Sans titre il s’énonce et se développe comme une vis sans fin, au fil des œuvres
successives qui annoncent les prochaines, sans désemparer.
La présence d’une grammaire secrète et d’une syntaxe étrange s’affirme
comme un voyage au long cours, dont le seul but serait seulement le voyage.
D’abord la peinture et encore, mais contre toute attente le narratif pictural devient récit.
Une histoire nous est contée, flux de signes précipités, lignes et couleurs
dans l’organisation spatiale du subjectile.
Disons qu’il s’agit d’une fable qui n’aurait ni commencement ni fin, dont on ignorait
le propos et le dessein. Chaque tableau est juste un nouvel indice ou le début
d’un nouveau chapitre.
Chaque œuvre pourrait apparaître comme un récitatif à la gloire de la vie, flux textuel
ininterrompu sur la toile. Cette écriture figurative et abstraite à la fois, hiéroglyphique
du sensible en partage, nous donne à voir dans le temps long de la production des
formes heureuses un dévoilement de l’œuvre dont l’éclosion reste cachée.
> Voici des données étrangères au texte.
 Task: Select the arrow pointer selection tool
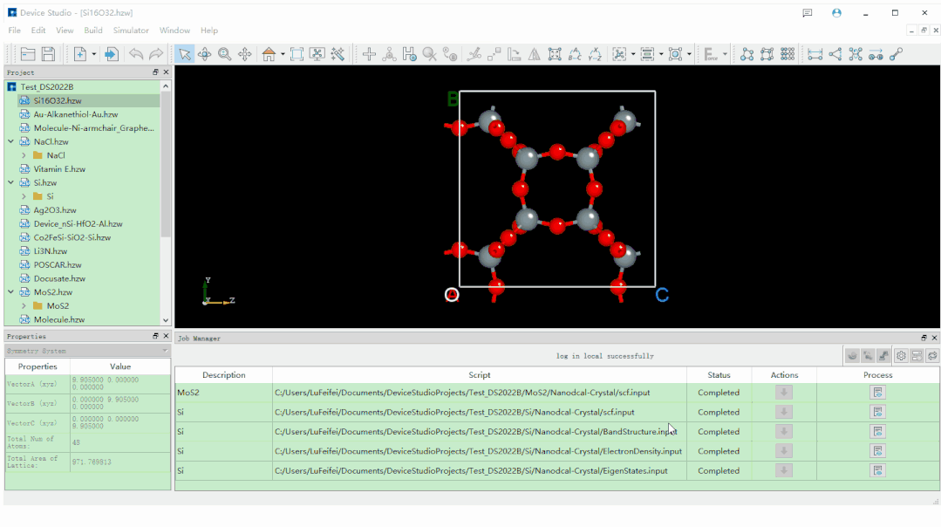[184, 54]
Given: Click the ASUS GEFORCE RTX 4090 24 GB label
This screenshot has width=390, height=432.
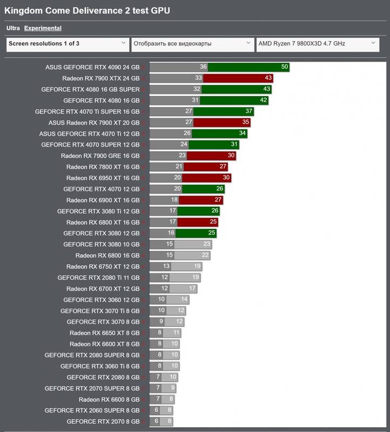Looking at the screenshot, I should (92, 67).
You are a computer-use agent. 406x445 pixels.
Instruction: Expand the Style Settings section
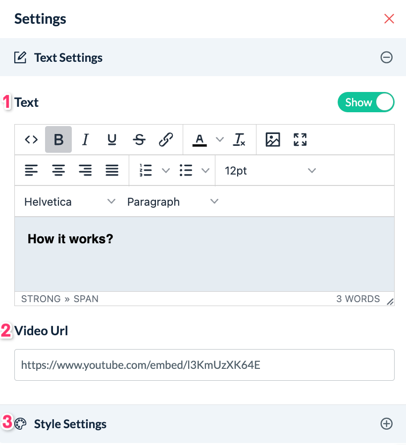pyautogui.click(x=386, y=424)
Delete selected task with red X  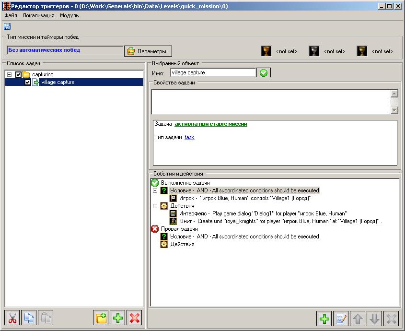tap(135, 318)
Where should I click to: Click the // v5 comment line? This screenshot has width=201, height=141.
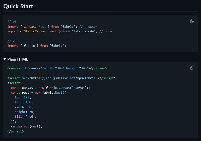[12, 41]
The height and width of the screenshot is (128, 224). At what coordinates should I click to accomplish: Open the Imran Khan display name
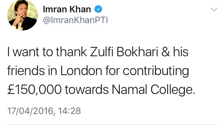67,9
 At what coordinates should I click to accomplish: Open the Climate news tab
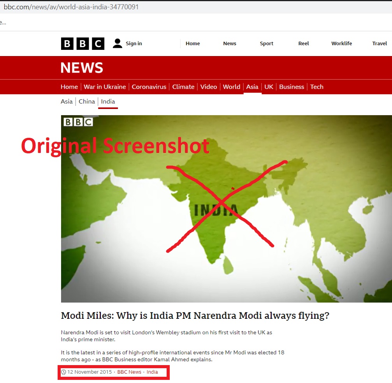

La narration du texte pictural comme un labyrinthe nous entraîne dans une aventure
inédite entre l’image et l’écrit.

C’est le roman de la vie mis en oeuvre dans l’intuition du réel poétiquement posé
par une mise en forme en mouvement perpétuel. Ce mouvement perpétuel énonciatif
empreint de musicalité d’un gai savoir secret est à la fois familier et mystérieux.
Mises bout à bout toutes ces pages picturales, le moment venu, constitueront
le grand livre du peintre, celui de sa propre existence.
Alors apparaîtra un conte fantastique quand la peinture dans sa totalité recouvrira
comme un palimpseste le territoire de l’inconscient ouvert sur le monde,
livre d’images écrites aux pinceaux.